Federated Deep Reinforcement Learning-Based Intelligent Channel Access in Dense Wi-Fi Deployments

Abstract

The IEEE 802.11 MAC layer utilizes the Carrier Sense Multiple Access with Collision Avoidance (CSMA/CA) mechanism for channel contention and access. However, in densely deployed Wi-Fi scenarios, intense competition may lead to packet collisions among users. Although many studies have used machine learning methods to optimize channel contention and access mechanisms, most of them are based on AP-centric single-agent models or distributed models, which still suffer poor generalization and insensitivity to dynamic environments. To address these challenges, this paper proposes an intelligent channel contention access mechanism that combines Federated Learning (FL) and Deep Deterministic Policy Gradient (DDPG) algorithms. Additionally, an FL model training pruning strategy and weight aggregation algorithm are designed to enhance the effectiveness of training samples and reduce the average MAC delay.
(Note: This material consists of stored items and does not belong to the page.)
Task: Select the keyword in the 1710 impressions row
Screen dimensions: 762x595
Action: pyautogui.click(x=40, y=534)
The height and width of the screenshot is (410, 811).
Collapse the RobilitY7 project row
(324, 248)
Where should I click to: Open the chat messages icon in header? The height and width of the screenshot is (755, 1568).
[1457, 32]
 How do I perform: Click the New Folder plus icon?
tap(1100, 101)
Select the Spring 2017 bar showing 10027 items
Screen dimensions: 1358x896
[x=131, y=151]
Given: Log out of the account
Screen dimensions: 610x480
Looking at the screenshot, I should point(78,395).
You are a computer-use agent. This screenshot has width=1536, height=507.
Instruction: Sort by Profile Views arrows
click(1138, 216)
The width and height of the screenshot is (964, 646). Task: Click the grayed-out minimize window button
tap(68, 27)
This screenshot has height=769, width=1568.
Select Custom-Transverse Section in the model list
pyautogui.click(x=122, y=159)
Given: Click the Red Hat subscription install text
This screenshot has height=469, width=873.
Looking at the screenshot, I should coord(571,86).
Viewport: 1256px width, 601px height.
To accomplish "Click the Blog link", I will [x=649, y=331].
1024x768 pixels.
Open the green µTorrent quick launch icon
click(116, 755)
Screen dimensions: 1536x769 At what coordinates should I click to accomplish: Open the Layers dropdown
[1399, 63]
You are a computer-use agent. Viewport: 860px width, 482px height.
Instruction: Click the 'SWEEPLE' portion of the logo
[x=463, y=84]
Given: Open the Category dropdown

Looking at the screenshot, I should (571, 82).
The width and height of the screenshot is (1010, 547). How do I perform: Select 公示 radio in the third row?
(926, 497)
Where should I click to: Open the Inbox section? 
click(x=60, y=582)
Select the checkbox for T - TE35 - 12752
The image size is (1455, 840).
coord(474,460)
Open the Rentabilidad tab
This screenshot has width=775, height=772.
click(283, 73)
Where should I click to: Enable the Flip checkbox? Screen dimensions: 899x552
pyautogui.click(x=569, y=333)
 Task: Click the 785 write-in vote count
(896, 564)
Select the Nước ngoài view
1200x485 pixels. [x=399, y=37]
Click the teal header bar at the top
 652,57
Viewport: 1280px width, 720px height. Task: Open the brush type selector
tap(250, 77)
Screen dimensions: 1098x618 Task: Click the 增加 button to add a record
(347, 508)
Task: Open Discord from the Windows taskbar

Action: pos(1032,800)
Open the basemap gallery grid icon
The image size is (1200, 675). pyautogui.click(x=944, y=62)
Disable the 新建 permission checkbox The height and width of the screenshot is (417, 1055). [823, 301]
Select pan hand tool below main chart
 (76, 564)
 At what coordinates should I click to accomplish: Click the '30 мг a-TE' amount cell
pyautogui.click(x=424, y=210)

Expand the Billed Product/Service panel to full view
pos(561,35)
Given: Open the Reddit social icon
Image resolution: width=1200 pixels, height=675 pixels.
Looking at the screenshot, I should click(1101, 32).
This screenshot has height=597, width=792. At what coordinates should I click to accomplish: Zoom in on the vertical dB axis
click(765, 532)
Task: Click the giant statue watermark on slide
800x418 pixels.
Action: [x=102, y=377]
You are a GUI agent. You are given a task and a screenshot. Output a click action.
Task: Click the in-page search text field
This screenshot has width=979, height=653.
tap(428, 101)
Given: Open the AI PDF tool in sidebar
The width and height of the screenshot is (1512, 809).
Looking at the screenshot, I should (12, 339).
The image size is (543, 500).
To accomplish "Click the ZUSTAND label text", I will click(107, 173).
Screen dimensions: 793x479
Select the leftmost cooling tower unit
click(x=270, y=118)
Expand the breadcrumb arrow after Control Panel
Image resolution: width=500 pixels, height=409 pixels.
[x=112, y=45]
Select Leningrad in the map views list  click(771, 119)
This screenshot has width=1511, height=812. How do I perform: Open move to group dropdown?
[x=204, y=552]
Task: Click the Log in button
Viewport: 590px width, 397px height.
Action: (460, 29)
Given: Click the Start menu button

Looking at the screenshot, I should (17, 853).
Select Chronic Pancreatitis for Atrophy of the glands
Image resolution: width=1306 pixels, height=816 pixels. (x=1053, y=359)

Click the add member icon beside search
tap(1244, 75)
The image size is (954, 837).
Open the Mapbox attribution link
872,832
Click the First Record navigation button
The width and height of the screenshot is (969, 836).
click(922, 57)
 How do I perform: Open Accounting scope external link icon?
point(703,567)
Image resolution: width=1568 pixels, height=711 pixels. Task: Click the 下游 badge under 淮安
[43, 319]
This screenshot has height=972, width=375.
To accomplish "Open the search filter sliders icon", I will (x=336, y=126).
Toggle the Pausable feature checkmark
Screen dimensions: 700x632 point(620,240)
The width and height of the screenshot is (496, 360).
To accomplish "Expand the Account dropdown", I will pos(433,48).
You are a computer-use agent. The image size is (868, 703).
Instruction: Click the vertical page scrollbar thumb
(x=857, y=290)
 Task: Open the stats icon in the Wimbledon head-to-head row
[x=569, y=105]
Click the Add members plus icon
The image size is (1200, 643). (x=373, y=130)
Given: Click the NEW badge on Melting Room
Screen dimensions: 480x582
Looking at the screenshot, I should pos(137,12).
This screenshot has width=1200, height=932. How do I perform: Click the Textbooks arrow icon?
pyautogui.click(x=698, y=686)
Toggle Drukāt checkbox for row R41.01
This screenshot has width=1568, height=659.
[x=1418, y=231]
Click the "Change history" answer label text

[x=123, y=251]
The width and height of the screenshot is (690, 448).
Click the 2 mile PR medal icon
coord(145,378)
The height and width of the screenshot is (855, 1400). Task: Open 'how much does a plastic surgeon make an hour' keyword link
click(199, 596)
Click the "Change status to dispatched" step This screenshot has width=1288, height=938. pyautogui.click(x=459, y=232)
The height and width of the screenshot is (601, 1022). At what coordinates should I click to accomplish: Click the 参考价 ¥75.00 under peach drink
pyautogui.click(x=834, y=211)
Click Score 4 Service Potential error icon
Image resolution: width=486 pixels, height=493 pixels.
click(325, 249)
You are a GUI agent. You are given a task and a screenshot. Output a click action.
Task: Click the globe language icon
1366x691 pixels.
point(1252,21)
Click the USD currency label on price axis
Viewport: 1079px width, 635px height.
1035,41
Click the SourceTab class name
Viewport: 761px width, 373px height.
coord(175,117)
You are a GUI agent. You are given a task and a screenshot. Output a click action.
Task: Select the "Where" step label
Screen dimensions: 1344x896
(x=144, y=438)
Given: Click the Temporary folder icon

We evaluate and validate the proposed solution using NS3-AI framework. Simulation results show that in static scenarios, our proposed scheme reduces the average MAC delay by 25.24% compared to traditional FL algorithms. In dynamic scenarios, it outperforms Average Federated Reinforcement Learning (A-FRL) and distributed Deep Reinforcement Learning (DRL) algorithms by 25.72% and 45.9%, respectively.